System requirements


Functional:

List functional requirements for the system (Ask the chat bot for hints if stuck.)...

  • file upload
  • file download
  • sync files and keep them in sync across devices
  • share files


Non-Functional:

List non-functional requirements for the system...

  • durable
  • consistent (same version of a file should reflect the same data)
  • highly available
  • secure (only authorized users can access a given file), supports encryption



Capacity estimation

Estimate the scale of the system you are going to design...

Average size of a file uploaded to the system = 5 MB


Average Daily Active Users (DAU) = 1 million

~20% upload files per day. Amount of data uploaded per day = 200K * 5 MB = 1 TB

Amount of data uploaded per year = 365 TB


Number of concurrent users = 1K per second approx




API design

Define what APIs are expected from the system...


  • Upload a file

PUT https:///file

{

data:

name:

owner:

}

Returns 201 Ok


  • Download a file, sync a file

GET https:///file?name=f1


  • Share a file

POST https:///file?action=share

{

file_name:

share_with: {{}, {}..}

}

Returns 201 Ok



Database design

Defining the system data model early on will clarify how data will flow among different components of the system. Also you could draw an ER diagram using the diagramming tool to enhance your design...

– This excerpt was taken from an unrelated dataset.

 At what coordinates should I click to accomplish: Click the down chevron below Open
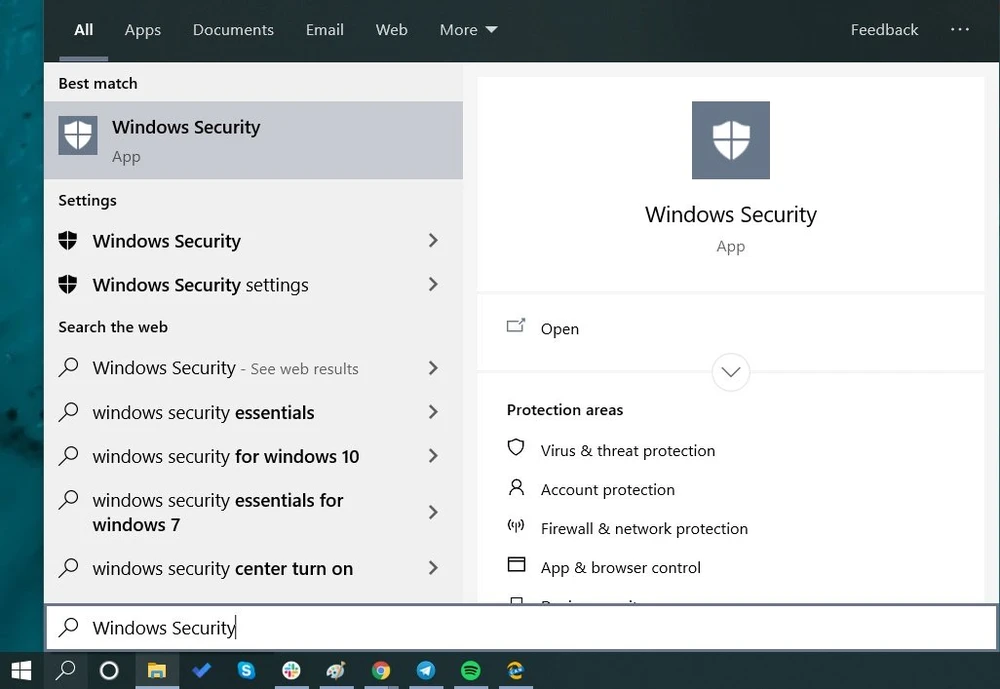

File data is stored in a file store on the cloud. This can be an Object or Block Store like Amazon S3.


Metadata Tables

==============


File Metadata

----------------

File Name:

Owner:

Device id:

Created At:

Last Modified:

sha:

status:

chunks: { id: status: sha: ...}

Shared With:


Access Table

---------------

User Id: ==========> Primary Key

File Name: =========> Primary Key

Permissions:


Given the number of users and amount of data, a NoSQL Database is suitable for Metadata store. A document store like MongoDB can be used.


High-level design

You should identify enough components that are needed to solve the actual problem from end to end. Also remember to draw a block diagram using the diagramming tool to augment your design. If you are unfamiliar with the tool, you can simply describe your design to the chat bot and ask it to generate a starter diagram for you to modify...


User: End-user who uploads/downloads/shares/syncs files


API Gateway: Performs authorization, authentication, and request routing.


Metadata Service: Responsible for managing metadata about the files (size, owner, permissions, shared with, upload status etc.)


Metadata Cache: Cache of the metadata for fast access.


Metadata DB: Persistent Store containing the metadata. This can be a SQL or NoSQL database.


File Store: User files are stored in a flat cloud-based object or block store such as Amazon S3. Metadata Service interacts with the File Store to get pre-signed URLs for upload and get upload status.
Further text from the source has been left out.